Bow & Arrow's Scott Frank Came to Wine After Hitting Bottom

He has an excellent high-end pinot noir, but you get the feeling his heart is in the cheaper bottles he sells for about $20.

Scott Frank

Scott Frank moved to Portland after witnessing the twin towers fall in Manhattan on 9/11. "I was on the 47th floor of a skyscraper that day," he says. "I watched that shit in real time live."

After being jobless and "bottoming out," he says, he bluffed his way into a job at the wine department of New Seasons Market, then worked harvest at the influential Cameron estate winery in Dundee. "I never aspired to this, or had any point in my life where I desired to be in the wine industry," he says. "But then I quickly realized that wine was one of those things in life that you could dive into and not touch the bottom."

Frank—who looks like an indie-rock DJ and is married to Dana Frank, owner of the city's hottest new wine bar, Dame, on Northeast Killingsworth Street—makes his Bow & Arrow wine deep in the basement of the Bindery on Northeast Sandy Boulevard. He has an excellent high-end pinot noir, but you get the feeling his heart is in the cheaper bottles he sells for about $20.

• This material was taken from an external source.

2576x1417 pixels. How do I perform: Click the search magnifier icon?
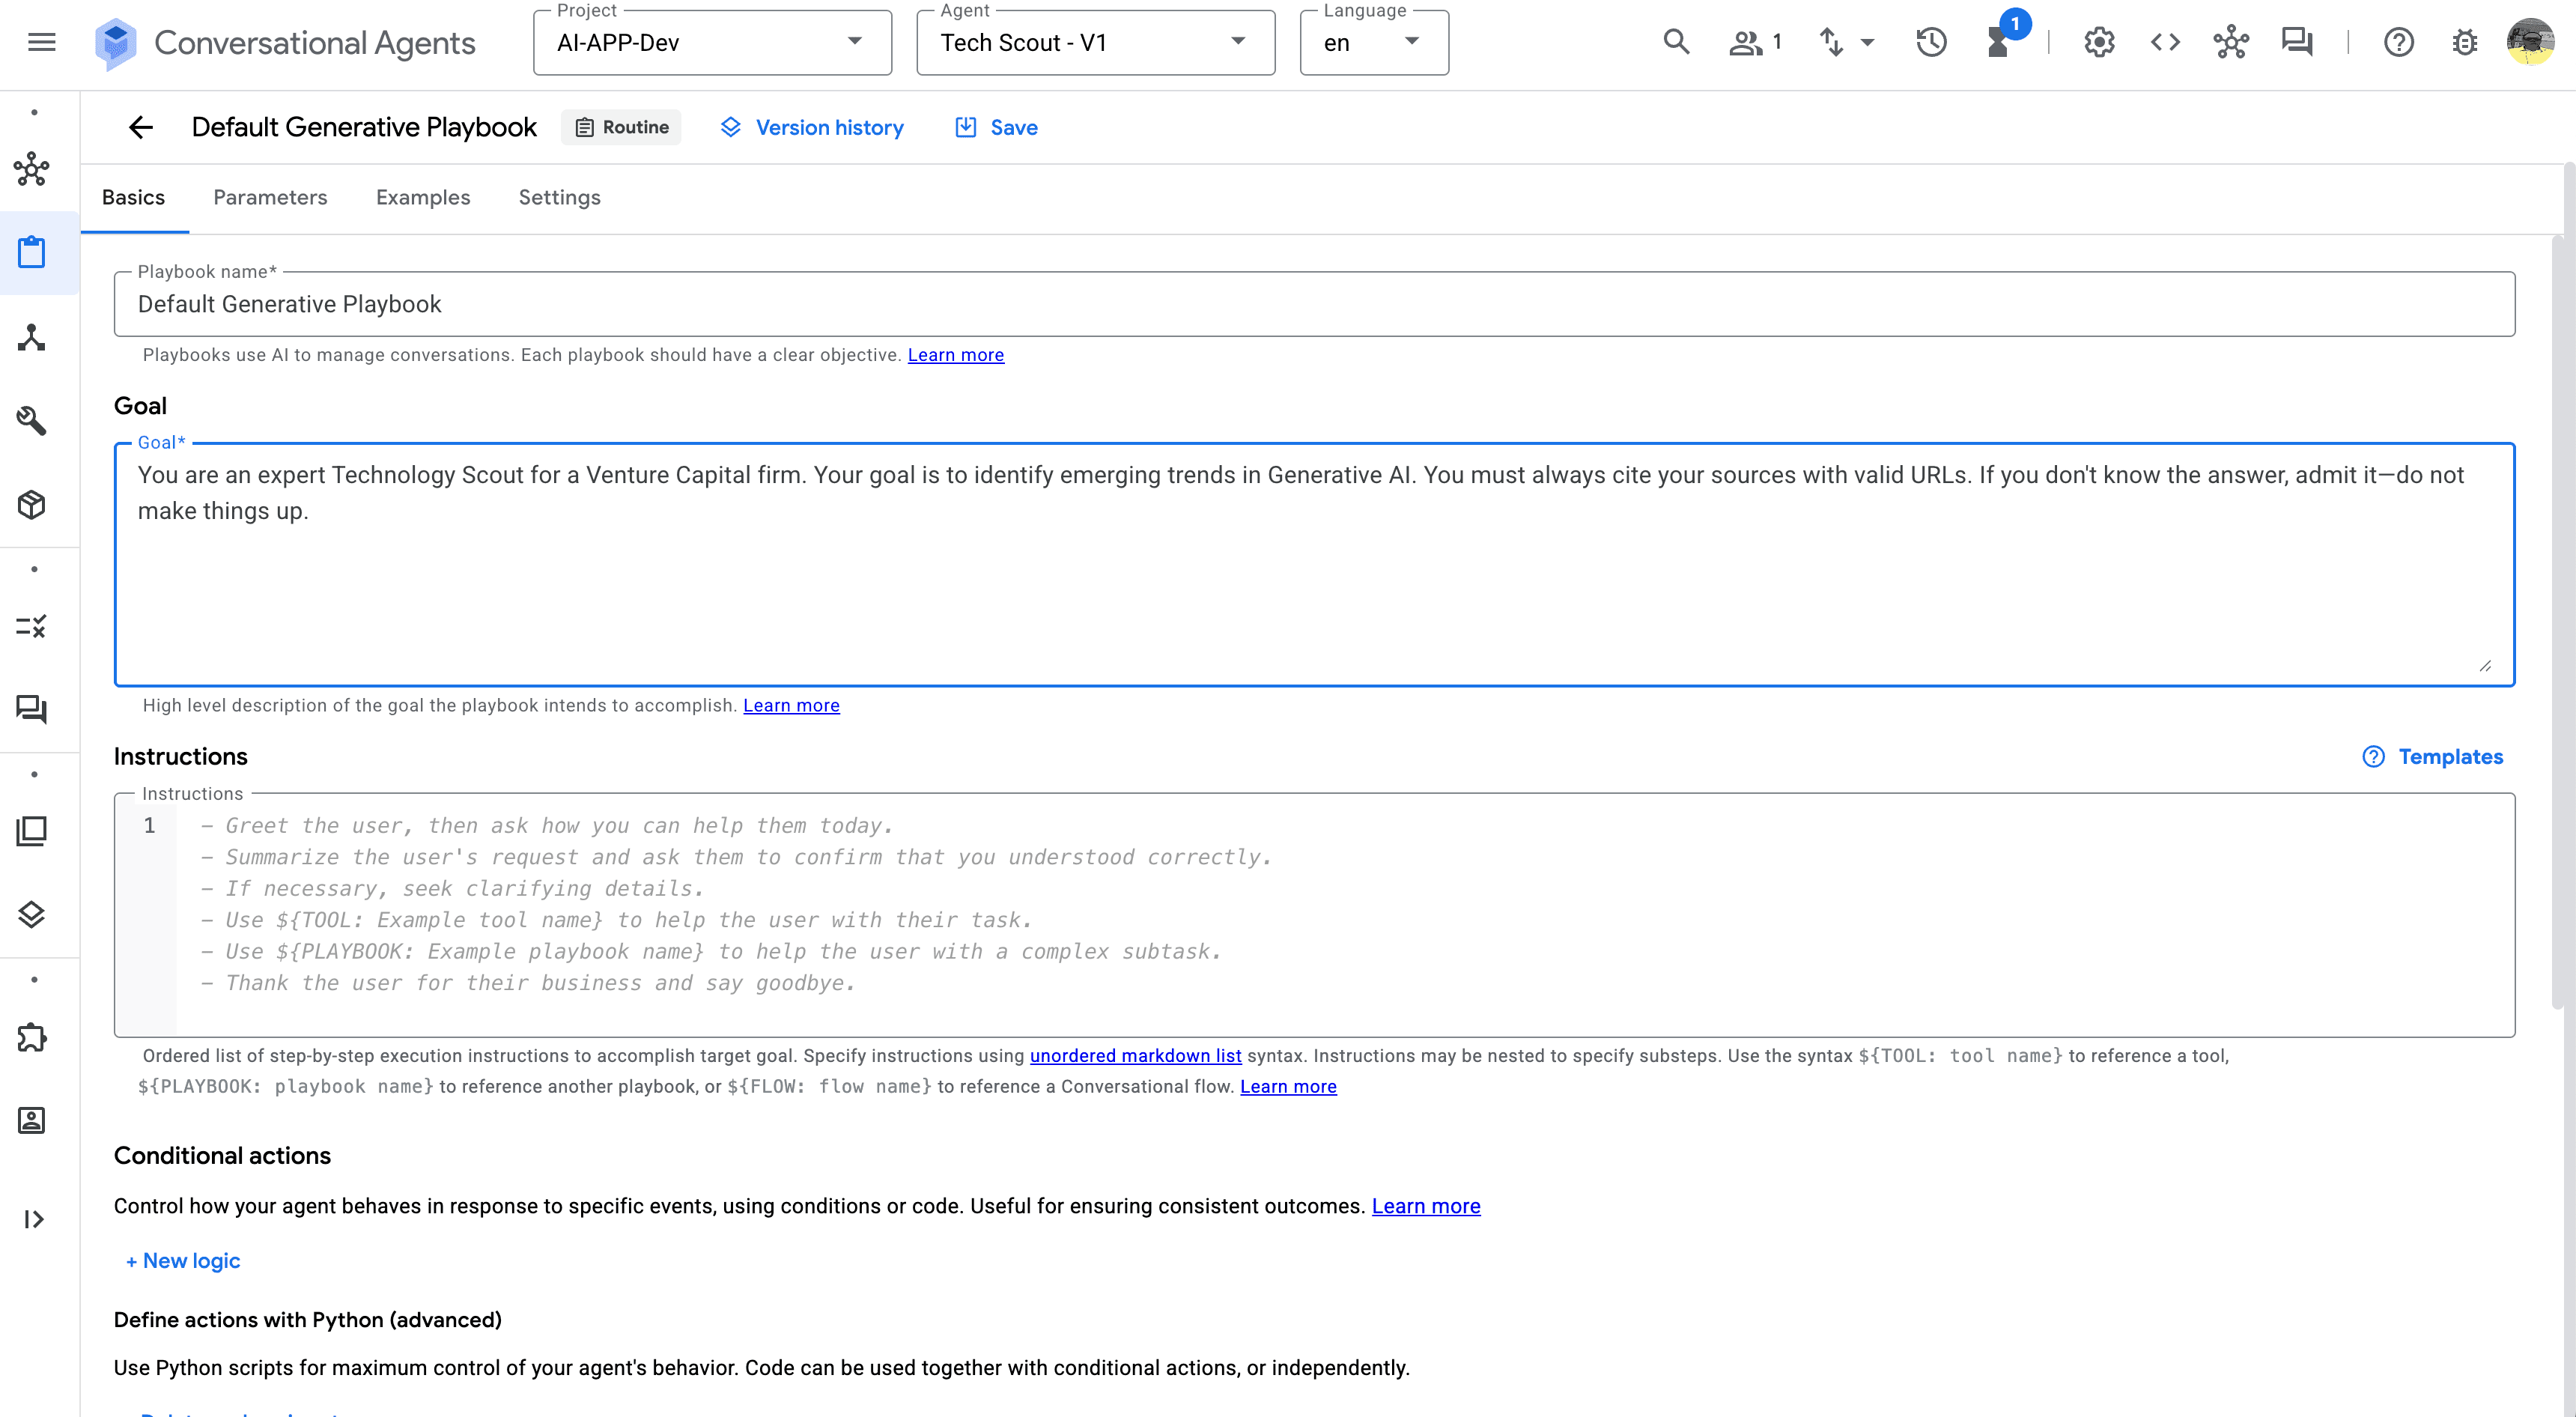[1676, 42]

Related: Dame Is the Most Hotly Anticipated Wine Spot Portland's Seen in Years

"I didn't drink much Oregon pinot when I moved here because I couldn't afford it," he says, "and the pinot I could afford was not good. I discovered that I could drink the best producer in Muscadet every day for $20 or thereabouts."

So he drank his way across France in the New Seasons wine section, getting stuff better and cheaper than the pinot grown just up the river. That informs what Frank does at Bow & Arrow, which makes wines of the people, ready to drink now, and at a price they'd be willing to pay at the corner store.

"People here like me can be what I call 'scrappy négociants,'" he says. "You buy a little fruit, you rent a little space, and you're a winemaker. The obstacle of entry has been lowered, and that's only going to continue. I think the Willamette Valley is the best growing region in the United States. I think it has the potential to make the kind of wines I want to make, without dicking around."

Drink this: Bow & Arrow's Rhinestones is a blend of pinot noir and gamay sourced from Johan Vineyards, with which Frank has a long-standing relationship. Modeled on the wines of Cheverny, in the Loire Valley, the $20 wine is at once complex and nuanced yet simple, and begging for a place at the dinner table.